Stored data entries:

· · ·

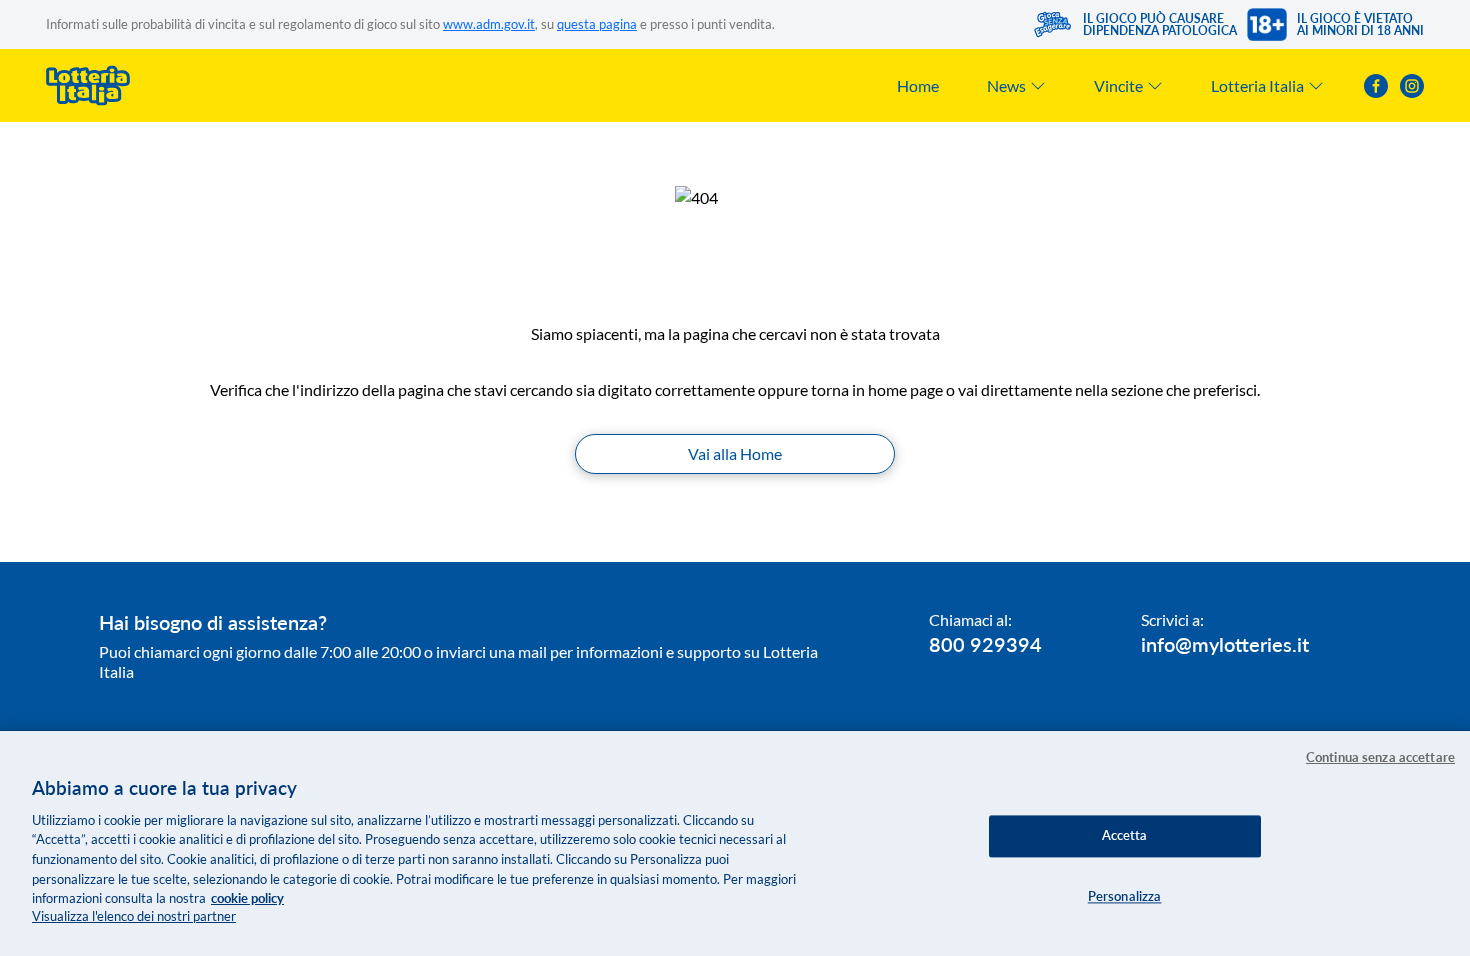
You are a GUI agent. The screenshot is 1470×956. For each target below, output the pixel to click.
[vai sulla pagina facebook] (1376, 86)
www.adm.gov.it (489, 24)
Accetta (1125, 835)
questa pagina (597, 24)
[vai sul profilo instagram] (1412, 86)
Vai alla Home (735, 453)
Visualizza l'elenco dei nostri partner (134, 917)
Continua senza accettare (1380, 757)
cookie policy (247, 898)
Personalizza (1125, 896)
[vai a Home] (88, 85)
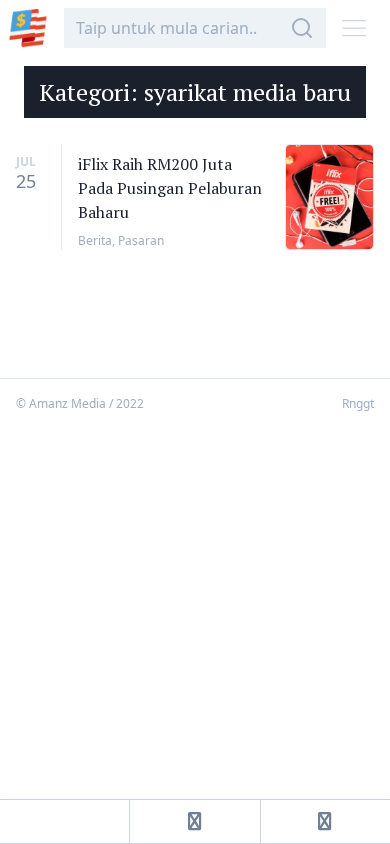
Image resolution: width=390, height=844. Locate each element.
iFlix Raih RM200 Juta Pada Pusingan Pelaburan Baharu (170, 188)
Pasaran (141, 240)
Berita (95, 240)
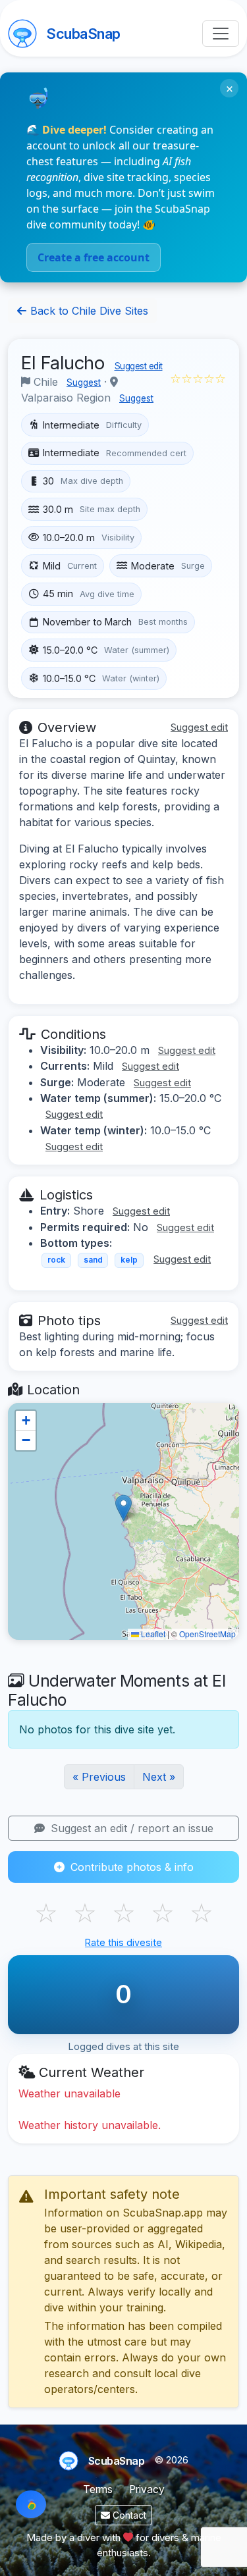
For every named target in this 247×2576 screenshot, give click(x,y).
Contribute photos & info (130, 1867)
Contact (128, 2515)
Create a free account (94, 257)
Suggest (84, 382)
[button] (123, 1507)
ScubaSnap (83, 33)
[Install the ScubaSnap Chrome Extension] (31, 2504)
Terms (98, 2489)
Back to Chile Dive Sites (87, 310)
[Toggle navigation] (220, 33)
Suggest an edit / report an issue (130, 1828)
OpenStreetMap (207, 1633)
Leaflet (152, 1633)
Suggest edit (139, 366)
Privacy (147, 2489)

· · ·

How to complete this task: Reproduce the data word for word, excluding its pictures.

Output for this exercise:
You are a GUI agent. The screenshot is 1470×956. For each target below, output the pixel to click.
[vai sulla pagina facebook] (1376, 86)
www.adm.gov.it (489, 24)
Accetta (1125, 835)
questa pagina (597, 24)
[vai sul profilo instagram] (1412, 86)
Vai alla Home (735, 453)
Visualizza l'elenco dei nostri partner (134, 917)
Continua senza accettare (1380, 757)
cookie policy (247, 898)
Personalizza (1125, 896)
[vai a Home] (88, 85)
Image resolution: width=390, height=844. Locate each element.
iFlix Raih RM200 Juta Pada Pusingan Pelaburan Baharu (170, 188)
Pasaran (141, 240)
Berita (95, 240)
For every named target in this 247×2576 screenshot, give click(x,y).
Contribute photos & info (130, 1867)
Contact (128, 2515)
Create a free account (94, 257)
Suggest (84, 382)
[button] (123, 1507)
ScubaSnap (83, 33)
[Install the ScubaSnap Chrome Extension] (31, 2504)
Terms (98, 2489)
Back to Chile Dive Sites (87, 310)
[Toggle navigation] (220, 33)
Suggest an edit / report an issue (130, 1828)
OpenStreetMap (207, 1633)
Leaflet (152, 1633)
Suggest edit (139, 366)
Privacy (147, 2489)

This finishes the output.